Encore dubitatif ? Retenons deux choses :
Oui, en 20 secondes, on peut dire des choses. On mémorise 5 fois plus d’informations quand elles sont présentées avec une image avec un chiffre. Ainsi, prendre une direction pédagogique implique de répondre à ces questionnements :
- Comment je comprends la veille ?
- Comment je comprends la technologie ?
- Comment je capte l’attention ?
- Comment j’érotise ?
- Et enfin, comment j’impacte ?
Abordons un autre moyen d’engager l’apprenant : en les faisant travailler ! Pourquoi? Car plus je parle et j’explique, moins on fait. Moins on fait, moins on apprend. Adoptons la technique du pied dans la porte.

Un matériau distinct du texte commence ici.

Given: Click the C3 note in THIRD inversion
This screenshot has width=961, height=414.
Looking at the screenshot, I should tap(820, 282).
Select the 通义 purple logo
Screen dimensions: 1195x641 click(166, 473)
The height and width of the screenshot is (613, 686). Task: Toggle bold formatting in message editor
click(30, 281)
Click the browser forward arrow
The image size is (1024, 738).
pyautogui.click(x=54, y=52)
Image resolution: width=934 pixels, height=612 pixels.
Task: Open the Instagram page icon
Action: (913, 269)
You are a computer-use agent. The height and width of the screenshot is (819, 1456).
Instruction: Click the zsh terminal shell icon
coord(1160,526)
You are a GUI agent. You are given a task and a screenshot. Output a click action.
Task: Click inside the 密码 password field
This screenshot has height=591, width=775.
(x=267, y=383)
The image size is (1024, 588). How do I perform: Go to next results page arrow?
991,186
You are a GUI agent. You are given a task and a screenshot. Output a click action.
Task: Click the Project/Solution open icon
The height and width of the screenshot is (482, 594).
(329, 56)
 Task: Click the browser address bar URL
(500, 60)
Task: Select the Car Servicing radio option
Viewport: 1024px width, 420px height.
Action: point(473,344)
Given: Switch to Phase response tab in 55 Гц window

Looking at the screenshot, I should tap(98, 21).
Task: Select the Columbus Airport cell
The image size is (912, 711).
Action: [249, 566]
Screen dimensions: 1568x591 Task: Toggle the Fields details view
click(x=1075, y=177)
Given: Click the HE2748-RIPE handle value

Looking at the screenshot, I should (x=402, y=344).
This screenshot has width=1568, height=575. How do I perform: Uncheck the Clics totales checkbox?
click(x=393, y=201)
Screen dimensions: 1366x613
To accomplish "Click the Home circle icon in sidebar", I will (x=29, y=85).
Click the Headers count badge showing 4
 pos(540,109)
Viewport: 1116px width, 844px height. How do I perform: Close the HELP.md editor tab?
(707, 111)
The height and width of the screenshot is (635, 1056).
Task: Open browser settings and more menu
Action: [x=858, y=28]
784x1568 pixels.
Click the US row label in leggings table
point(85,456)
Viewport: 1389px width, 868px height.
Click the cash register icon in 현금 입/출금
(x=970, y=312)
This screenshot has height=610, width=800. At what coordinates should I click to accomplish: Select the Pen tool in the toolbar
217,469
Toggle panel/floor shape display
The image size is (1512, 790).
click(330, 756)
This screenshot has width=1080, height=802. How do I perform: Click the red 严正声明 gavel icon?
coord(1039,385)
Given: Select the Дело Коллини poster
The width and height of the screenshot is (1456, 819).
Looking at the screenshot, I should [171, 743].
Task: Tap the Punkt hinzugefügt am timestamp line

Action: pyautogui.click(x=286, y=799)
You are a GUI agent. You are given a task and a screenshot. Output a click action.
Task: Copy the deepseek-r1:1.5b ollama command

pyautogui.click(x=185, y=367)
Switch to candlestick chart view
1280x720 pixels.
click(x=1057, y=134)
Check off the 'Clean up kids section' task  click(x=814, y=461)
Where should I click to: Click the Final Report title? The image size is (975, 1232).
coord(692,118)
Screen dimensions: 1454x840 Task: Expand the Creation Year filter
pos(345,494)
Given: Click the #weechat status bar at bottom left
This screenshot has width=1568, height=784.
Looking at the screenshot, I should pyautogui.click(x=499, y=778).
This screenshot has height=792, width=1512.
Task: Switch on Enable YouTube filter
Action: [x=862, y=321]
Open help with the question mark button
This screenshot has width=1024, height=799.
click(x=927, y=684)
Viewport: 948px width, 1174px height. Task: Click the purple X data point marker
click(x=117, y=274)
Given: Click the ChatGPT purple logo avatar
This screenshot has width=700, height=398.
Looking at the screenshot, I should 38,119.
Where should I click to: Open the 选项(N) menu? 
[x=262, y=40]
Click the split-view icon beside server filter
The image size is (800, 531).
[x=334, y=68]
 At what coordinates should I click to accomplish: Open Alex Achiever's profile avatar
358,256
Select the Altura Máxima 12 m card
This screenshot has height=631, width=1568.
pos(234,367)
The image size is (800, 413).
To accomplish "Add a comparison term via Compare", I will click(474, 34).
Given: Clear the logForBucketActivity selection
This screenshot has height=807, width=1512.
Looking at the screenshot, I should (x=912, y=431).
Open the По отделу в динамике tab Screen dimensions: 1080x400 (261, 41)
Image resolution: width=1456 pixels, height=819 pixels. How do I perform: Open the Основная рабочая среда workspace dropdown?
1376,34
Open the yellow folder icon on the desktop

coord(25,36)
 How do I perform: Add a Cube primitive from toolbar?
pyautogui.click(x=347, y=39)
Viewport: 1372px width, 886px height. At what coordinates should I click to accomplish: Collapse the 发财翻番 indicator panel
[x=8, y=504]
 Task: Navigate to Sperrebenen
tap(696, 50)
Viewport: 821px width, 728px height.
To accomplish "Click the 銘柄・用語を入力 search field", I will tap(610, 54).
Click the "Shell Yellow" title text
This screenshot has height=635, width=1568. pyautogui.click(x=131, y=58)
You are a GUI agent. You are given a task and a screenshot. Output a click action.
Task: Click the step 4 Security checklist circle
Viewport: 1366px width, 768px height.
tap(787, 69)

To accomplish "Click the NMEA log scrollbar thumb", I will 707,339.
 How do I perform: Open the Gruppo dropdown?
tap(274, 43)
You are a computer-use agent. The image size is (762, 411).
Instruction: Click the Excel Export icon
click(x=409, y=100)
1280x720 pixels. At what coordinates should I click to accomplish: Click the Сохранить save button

Faisons des learning lab et pas des sessions “paroles d’expert”. On fait, on fait, on fait et après, on en parle !
Dans cette pédagogie, l’animation vient des apprenants, pas du formateur. Il faut redonner la main et redonner de la valeur aux apprenants. Le pédagogue doit être quelqu’un d’agile plus qu’un bon orateur et tirer vers lui ce qui part de l’apprenant.
3. Évaluation de la formation et analyse de la data
La magie de la formation par le digital, c’est sa capacité à conserver toutes les traces de la formation. Ces traces sont une mine d’or, elles permettent de créer un espace de connaissance sur l’activité de formation, de la comprendre, puis de l’améliorer.
Cet espace de connaissance déborde de data, alors encore faut-il savoir l’appréhender (knowledge management). Ce volume de data doit d‘abord être trié :
- “ Qu’est-ce que je garde?”
- “ Le temps de connexion m’intéresse t-il? Si oui, pourquoi?”
- “ Qu'en est-il du taux de complétion?“
- “ Qu’est-ce qui m’informe de la qualité de ma formation?”
- “ Qu’est-ce qui m’informe de la satisfaction des apprenants? De leur insatisfaction?”
- “ Comment je sais que l’apprenant apprend?”
- “Quel algorithme j’utilise pour extraire cette information ?”
Un algorithme n’est jamais neutre. Il faut choisir certains critères et ne pas se résumer à copier ce qui marche.
Quel enseignement tirer de ces nouvelles compétences du formateur d’ici 2025 ? Quelles conséquences pour l’employabilité des formateurs ? Globalement, il faut comprendre qu'il doit aller sur d’autres territoires bien qu’ils soient toujours inconnus, bien qu’ils ne soient pas encore complètement maîtrisés. L’Intelligence Artificielle, à titre d’exemple, est l’un d’eux.